## 課題の指示:
A: 子育てと仕事に関する記事のうち、「子どもの送り迎えのため1日3時間車を運転する」を含む語句で始まり「れも大事な時間になっていた。」で終わる部分を、「送り迎え」を「送迎」に入れ替えて書き直してください。
B: 子育てと仕事に関する記事について、次の問いに答えてください。
(i) 育てている子どもは何人ですか。
(ii) 自宅はどのような場所にありますか。
(iii) 夫と分担しても、一日に何時間以上車を運転しますか。
C: 子育てと仕事に関する記事の続きを、最後の文の後から書いてください。

## ページ:
------------------------------

周りの人の目は厳しかった
4人の子どもを育てながら、仕事でキャリアアップしていくのは並大抵の苦労ではなかったはずだ。組織や社会の中で、出産や育児について理解されにくいと感じたこともあったのではないか。
「周りの人の目がかなり厳しかったと思います。何でこんなに早く帰るんだろうとか、また母乳を飲ませるために居なくなったとか、いろいろ見られていたので。自分は一生懸命働いて、ちゃんと結果を出していても、まだ足りないと思ってしまう。女性は男性以上に頑張らなきゃいけないというところがありました。産休がなければ自分で作ればいいと私なりに工夫したけれど、人の目は無くならないんです。自分がやりたいことをやるならば、他の人にちゃんと両立できることを見せなければと、最初の頃は頑張りすぎましたね。4人目のころには気にならなくなりましたが」
子どもの送り迎えのため1日3時間車を運転する
子育ても100%こなすことはできないから、妥協するところと、これだけは絶対に守るということを決めた。例えば、自宅はカリフォルニアの山沿いの地にあり、街の学校や習い事に通う子どもたちの送り迎えが欠かせない。夫と分担しても一日3時間以上は車を運転するが、それも大事な時間になっていた。

------------------------------

## 元データ:

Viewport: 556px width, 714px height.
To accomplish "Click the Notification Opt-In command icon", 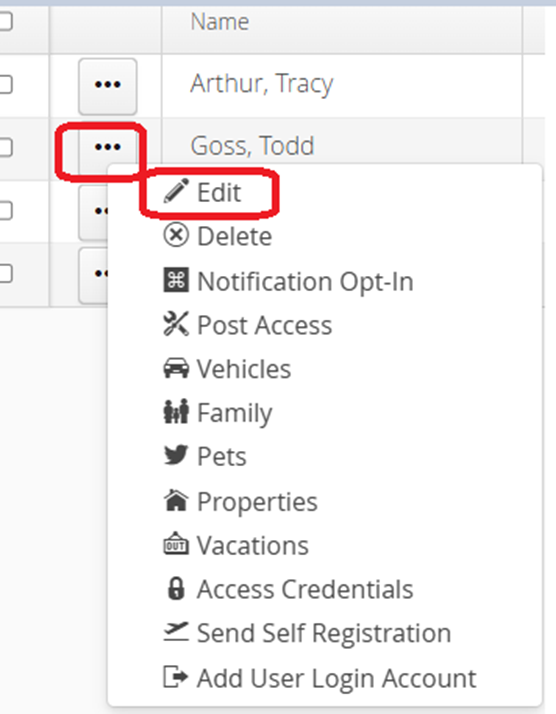I will click(x=176, y=280).
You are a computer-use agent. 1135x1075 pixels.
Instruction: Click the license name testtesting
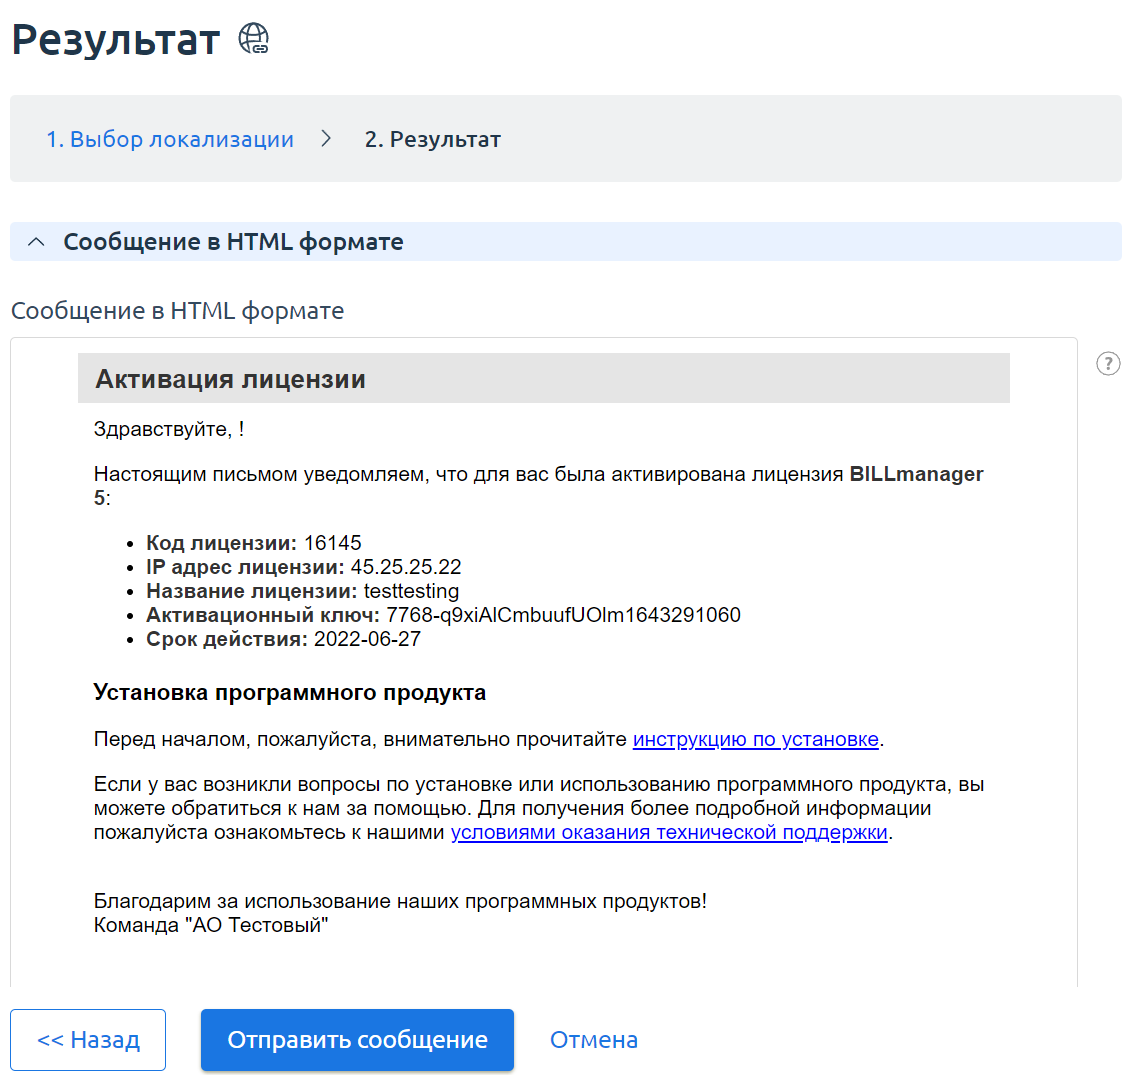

------------------------------

## 各課題の解答:
A:
子どもの送迎のため1日3時間車を運転する
子育ても100%こなすことはできないから、妥協するところと、これだけは絶対に守るということを決めた。例えば、自宅はカリフォルニアの山沿いの地にあり、街の学校や習い事に通う子どもたちの送迎が欠かせない。夫と分担しても一日3時間以上は車を運転するが、それも大事な時間になっていた。

B:
(i) 4人
(ii) カリフォルニアの山沿いの地
(iii) 3時間以上

C:
「車の中では子どもたちもすごく話してくれるんです。『今日どうだったの?』と聞くと、ちょうどアクティビティが終わったばかりだから、全部報告したいでしょう。うちの子たちは報告魔なので、皆で競って私にいろんなことを教えてくれます。子どもにとってはママが自分のことをわかってくれたと満足するし、親としては子どもの健康や生活をチェックできる。私にとっては幸せな時間なので、仕事のカレンダーの中でも送り迎えの時間は譲らないようにしています」
毎晩、家族揃って食事することも大切にしている。その間はデバイスを手放して仕事のことも考えない。短時間でも子どもとちゃんと過ごすことを心がけ、毎日チェックするリストも作っているそうだ。「『MEリスト』と呼んでいるんですけれど、子ども一人ひとりと10分は時間をとって話せたか、ということもリストの1つの項目で、実現できるようにスケジュールを工夫しています。うまくいかない日ももちろんありますが、毎晩、その日1日を振り返るようにしています」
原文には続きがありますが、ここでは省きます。